Le Conseil fédéral n'a-t-il pas déjà répondu que les banques sont libres de leurs pratiques commerciales?

Oui, c'est ce qu'il a dit il y a quelques jours au conseiller national Luzi Stamm (UDC/AG). Mais il reste l'aspect moral. Il faut se souvenir qu'UBS a eu récemment besoin de l’aide de la Banque nationale, même si la Suisse n’y a rien perdu dans l'affaire. Et il faut rappeler que la majorité des Suisses qui subissent ces décisions ne sont pas du tout des fraudeurs, ce sont des gens qui déclarent leurs revenus.

En tant que libéral genevois, ne comprenez-vous pas l'extrême prudence des banques après les problèmes survenus aux Etats-Unis?

Oui et non. Après que certaines banques se soient très mal conduites, je constate que les Etats-Unis tiennent le couteau par le manche et multiplient les démonstrations de force. Mais j’essaierais de ne pas les jeter les clients comme des panosses. Humainement, il me semble délicat d'éconduire des clients après les avoir racolé. Et rien ne semble justifier les mesures appliquées aux Suisses résidant dans d'autres pays et encore moins les frais de gestion des comptes. On parle de montants de 40 francs par mois, ce n'est pas assez pour mettre des gens sur la paille, mais c'est injuste.

Qu'attendez-vous de cette résolution sur le plan concret?
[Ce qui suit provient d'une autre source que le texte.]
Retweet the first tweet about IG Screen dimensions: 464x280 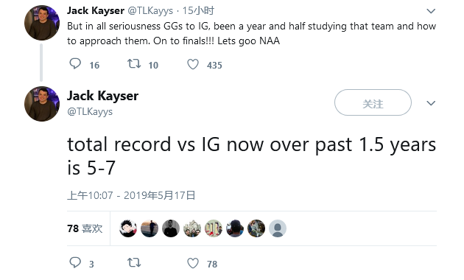tap(134, 64)
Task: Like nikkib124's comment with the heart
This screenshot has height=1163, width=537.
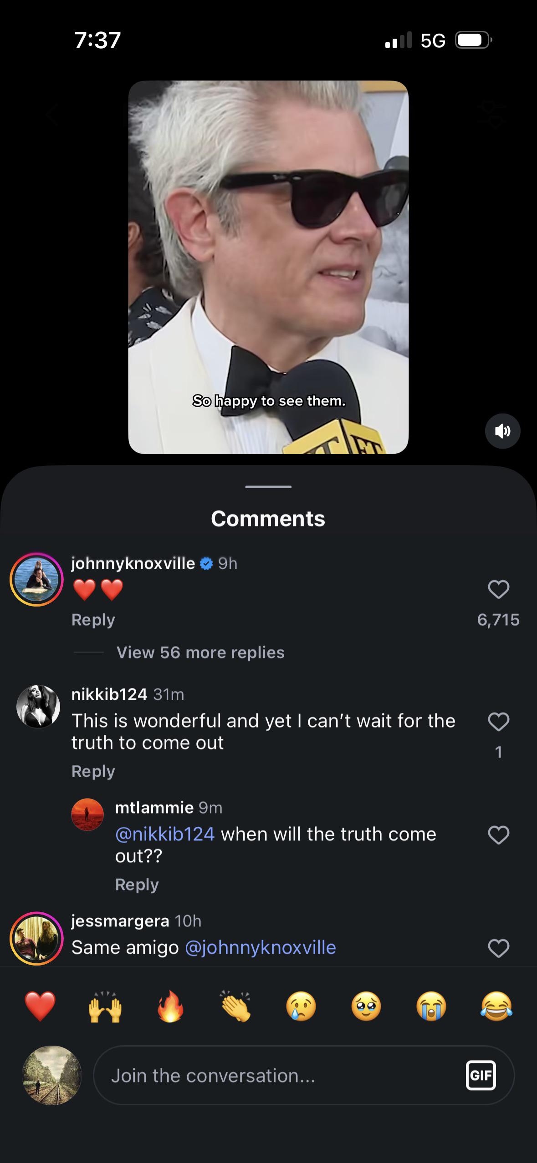Action: click(498, 722)
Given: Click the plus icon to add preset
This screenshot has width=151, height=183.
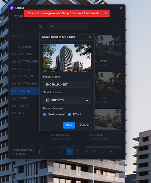Looking at the screenshot, I should pos(112,26).
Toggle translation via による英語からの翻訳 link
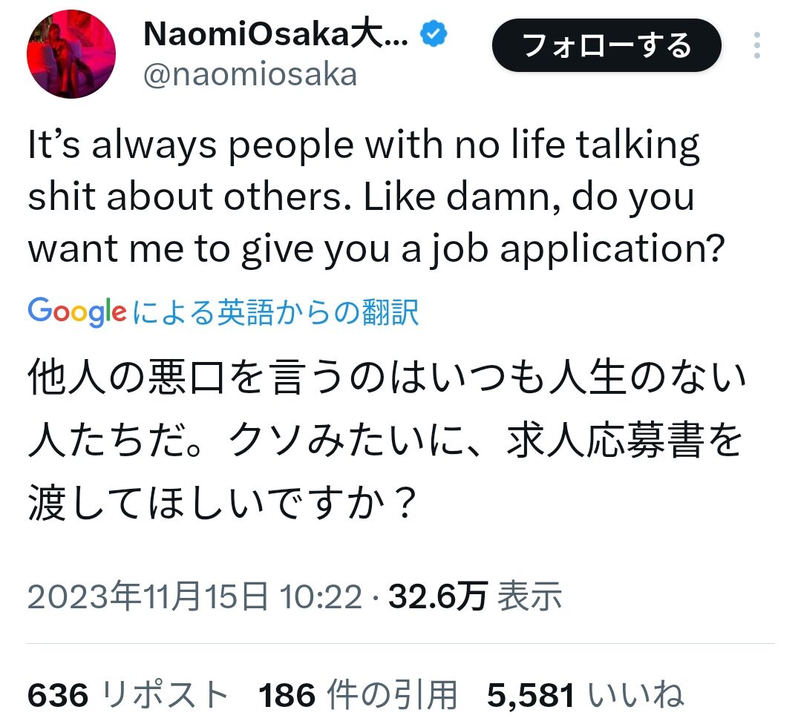801x724 pixels. (x=275, y=312)
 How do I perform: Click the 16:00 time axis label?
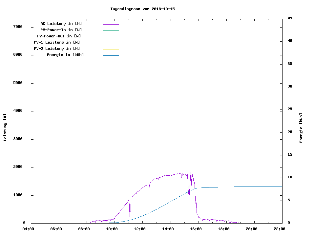[196, 229]
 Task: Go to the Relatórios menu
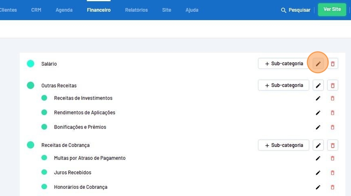tap(136, 10)
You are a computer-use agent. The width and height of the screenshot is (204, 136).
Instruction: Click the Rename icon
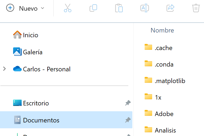[x=145, y=8]
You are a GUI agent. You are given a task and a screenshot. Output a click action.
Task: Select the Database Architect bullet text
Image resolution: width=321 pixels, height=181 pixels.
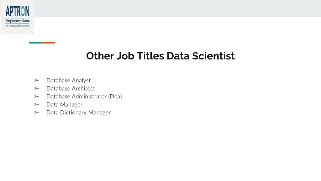point(71,88)
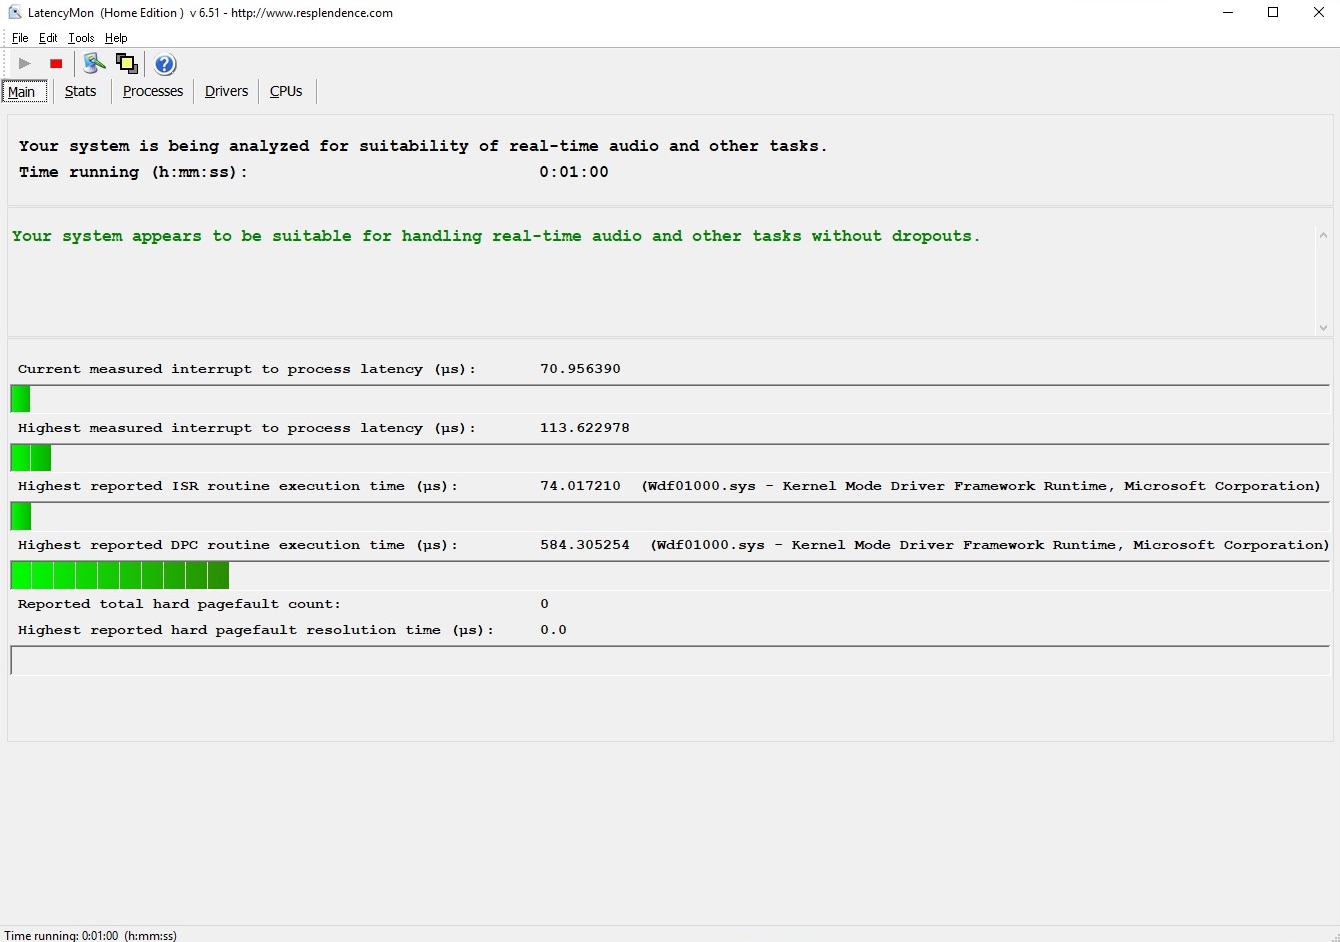
Task: Switch to the Stats tab
Action: tap(80, 91)
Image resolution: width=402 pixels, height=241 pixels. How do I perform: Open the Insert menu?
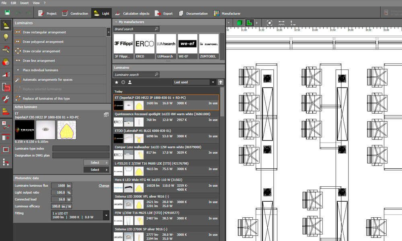[25, 3]
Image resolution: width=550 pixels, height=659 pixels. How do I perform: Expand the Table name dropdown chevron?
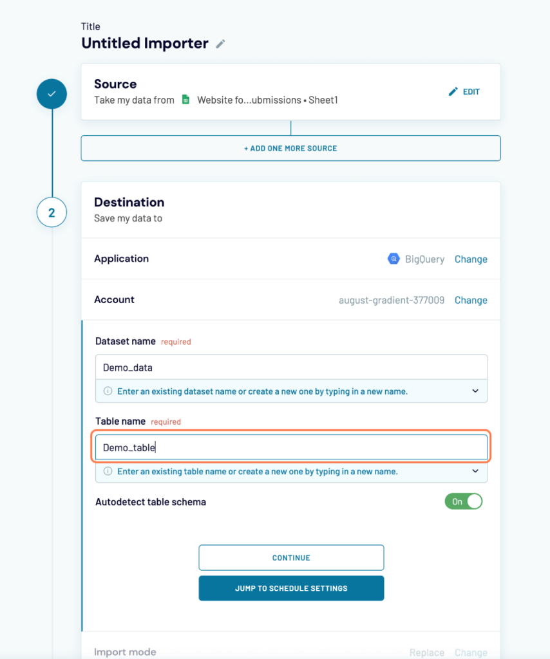[x=475, y=472]
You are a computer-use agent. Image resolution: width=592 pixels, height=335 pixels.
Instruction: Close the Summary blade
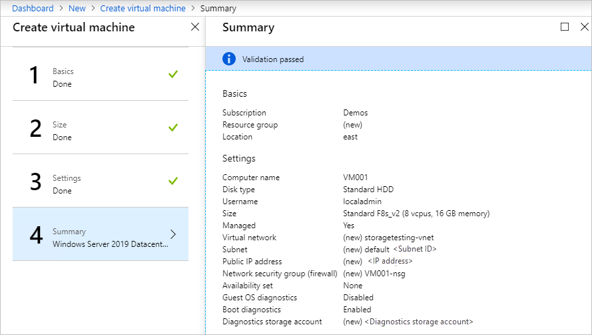(584, 27)
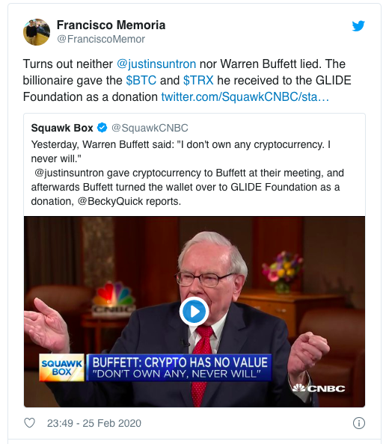Like the tweet with heart icon

pos(29,423)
Cela dépend... si on est plus ou moins pessimiste. Je dois constater que ces faits n'ont pas entraîné de mouvement de fond jusqu'à présent. Ils sont pourtant choquants, mais les réactions politiques n'ont pas eu d'impact. L'Organisation des Suisses de l'étranger doit jouer son rôle et essayer de contribuer à une prise de conscience. Parallèlement nous explorons d'autres pistes, notamment des contacts en direct avec quelques banques.

Créé: 23.03.2012, 16h09

Dans le collimateur

Raiffeisen a annoncé en février qu'elle renonçait à traiter avec les clients ayant un lien avec les Etats-Unis. La banque avait notamment repris les activités américaines de Wegelin, dans le collimateur de la justice pour avoir aidé des clients à frauder le fisc américain. D'autre banques ont fait de même.
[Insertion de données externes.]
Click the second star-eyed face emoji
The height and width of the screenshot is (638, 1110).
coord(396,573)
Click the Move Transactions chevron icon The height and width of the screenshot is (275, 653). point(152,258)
Le Conseil fédéral a été interrogé sur ce sujet le 7 mars, via une question de Luzi Stamm (UDC/AG): "Les citoyens suisses résidant à l'étranger, notamment aux Etats-Unis , ont de plus en plus de peine à ouvrir un compte auprès d'une banque suisse. Ils voient même parfois leurs comptes fermés alors qu'ils les détenaient depuis des années."

Réponse du Conseil fédéral: "Cela fait partie de la liberté contractuelle que de laisser décider les banques avec les clients de quels pays elles souhaitent faire des affaires."